Welfare System Changes: Early Outcomes
The issue of welfare reform was the catch phrase, hot button topic for the majority of the two preceding decades in the United States. The questions that regional, state and federal government officials raised about the existing system and its exponential growth quickly developed from a snowball to an avalanche. The main concern expressed by the rhetoric was the alarming growth of the allocations being allotted to social service programs. The resulting rhetoric reflected through a prism that molded it into the idea that welfare had the wrong general purpose and needed to become less a way of life, as some people have seen it and more a transitional step toward self- sufficiency. Though the program's names have changed and many issues, both real and perceptual have been addressed by reform real changes have not been realized and the current economic downturn will prove just that.
The words of reform were even on the lips of non-policy makers as families and individuals; both frightened recipients and angry non-recipients discussed the implications of the future of welfare. Given the statistical rhetoric of years of stories of advantages that welfare recipients have gleaned from a seemingly unfairly unbalanced system, the tax paying public grew progressively more outraged.

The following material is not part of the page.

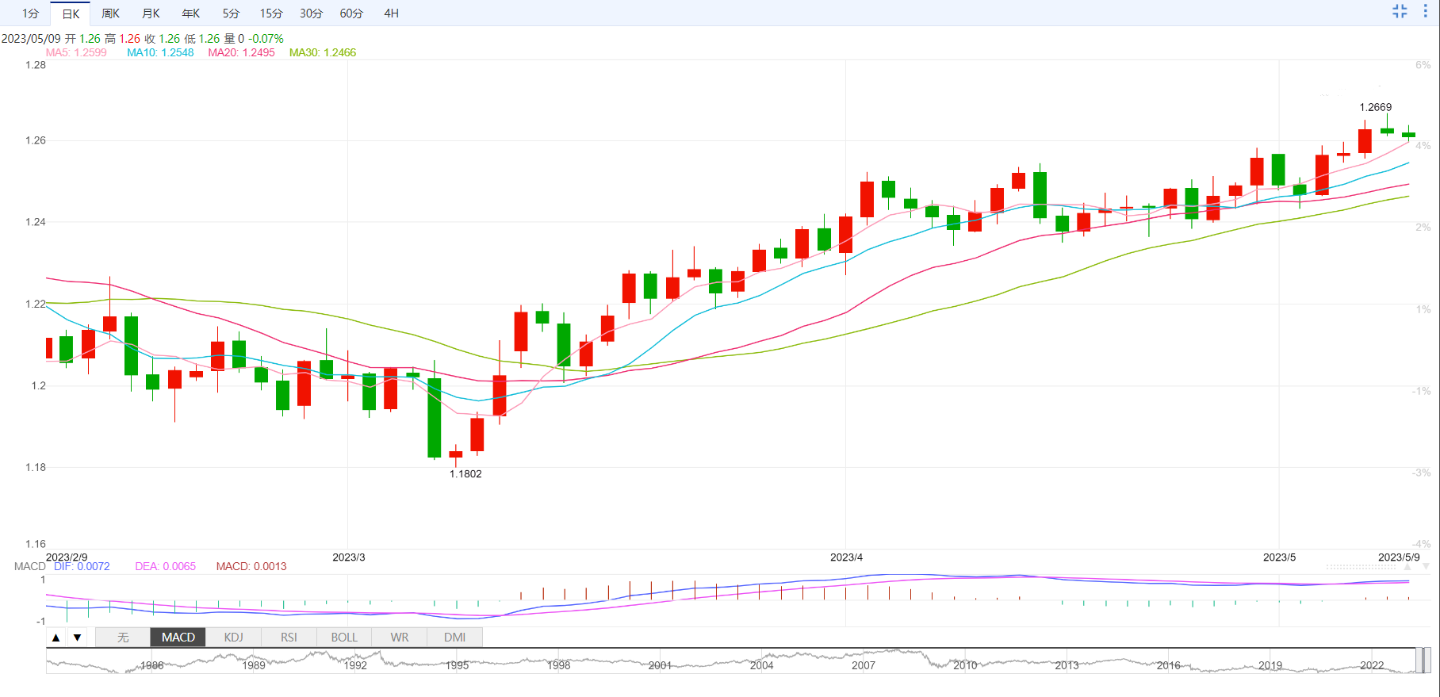The image size is (1440, 697).
Task: Open the 年K yearly chart tab
Action: click(x=191, y=13)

Politicians could easily see that welfare was a lightning rod issue. With the mention of the words "welfare reform" one could stir up deep-seated anger from a variety of groups, many of whom were likely to vote. "Welfare reform" might be a code word for racial stereotyping, or for excessive government spending, or for bloated government bureaucracies, or for misguided liberal attempts to engineer society... Elected officials and people running for office added to the perception that there was a crisis in welfare by using it as a campaign issue. This is not to say that there were not real problems with welfare. Far from it. But much of the rhetoric about welfare reform in the 1990s (and historically) has served to highlight the problems and stir up resentment without outlining specific goals for reform. Thus, by the mid- 1990s, welfare was a problem awaiting a solution.
(Cammisa 71)
The resulting reforms addressed issues by attempting to further strengthen the ability of recipients to access job skills training and a limited level of education that might further their chances at better employment. They limited the number of years based on state decision making in a set of minimums and maximums, the minimum number of years an individual might receive cash assistance being two and the maximum being five.

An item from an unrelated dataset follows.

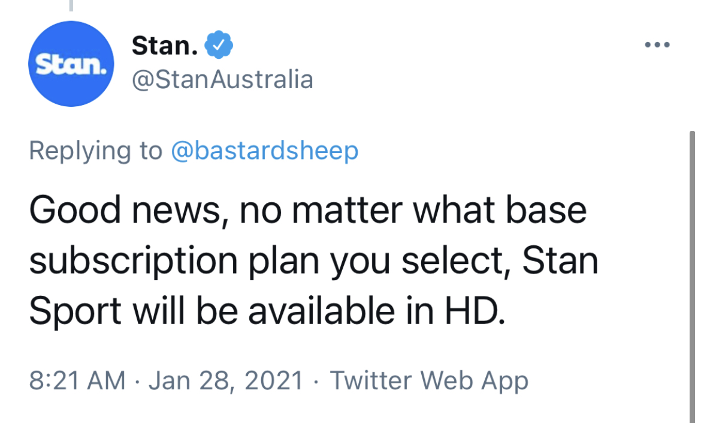Click the dot separator before Twitter Web App
The image size is (701, 423).
click(316, 382)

A potential problem of this quantitative rather than qualitative deadline system is the limitation of the ability of n individual to make broad decisions about future employment, the new system would limit individuals to job training programs and trade school systems rather than higher education which might be a more long-term solution. In addition to this potential problem the issue of age become paramount when services are handed out. (Hopkins 25) If an individual has a lifetime cap on services then receiving benefits at a young age, say when a person is just starting out with an new family and unexpected economic demands, will and does become questionable. What if they need services when they are older and they have used up the services available to them? Young people have been denied services or choices based on this reality, at a time when a help up would benefit them most.
In making all of these reforms the federal government attempted to give the individual states more control over the funding as long as they met particular requirements laid out in an outline of proposed services. The catch phrase then became coordination or collaboration, so services offered by other agencies could be utilized without the duplications that are so often present in bureaucratic subsystems. All the goals were well thought and lofty.
Among these approaches are legislative and administrative mandates for agencies to consult with each other, link their programs, and jointly review their activities; interagency working groups which consider issues that cross agency lines; reorganization efforts aimed at eliminating overlap or duplication among programs; and the involvement of White House coordinating agencies and the president himself. These initiatives have made varying degrees of headway in streamlining and improving the coordination of public assistance programs. Yet, many serious problems remain.
Hopkins 25)
The early results of the system changes gave some people hope that the reforms were going to be a success, namely those who were responsible for the passing of the legislation,
On the first anniversary of his signing the welfare reform bill, President Clinton promulgated that "the debate is over. We now know that welfare reform works." 1 Based on the fact that national welfare caseloads have fallen 20% since 1993, the president and others apparently consider reform a success.
While any serious analyst would reject this rosy assessment as being premature, it does raise the important question of how to judge the success of welfare reform. (Bernstein 27)
Yet, a truly fair assessment of any largely bureaucratic social change could not have taken place until reforms were actually implemented and followed for a significant amount of time. Even today the mark of just over a decade may not truly express the long-term effects of welfare reform but early clues might give the system some idea of the measures of success or failure that mark the changes.
This chapter takes the view that the success of reform will largely depend on the extent to which former welfare recipients are successfully integrated into the labor market. Will they be able to find work that pays them enough to keep their already precarious living standards, along with those of other low-wage workers, from falling further? Once they find jobs, will they be able to keep them?
Bernstein 27)
Some preliminary concerns of the new deadline-based reforms, setting caps on the time that one individual or family can receive assistance were associated with the time an individual might need to become gainfully employed or even achieve subsistent employment.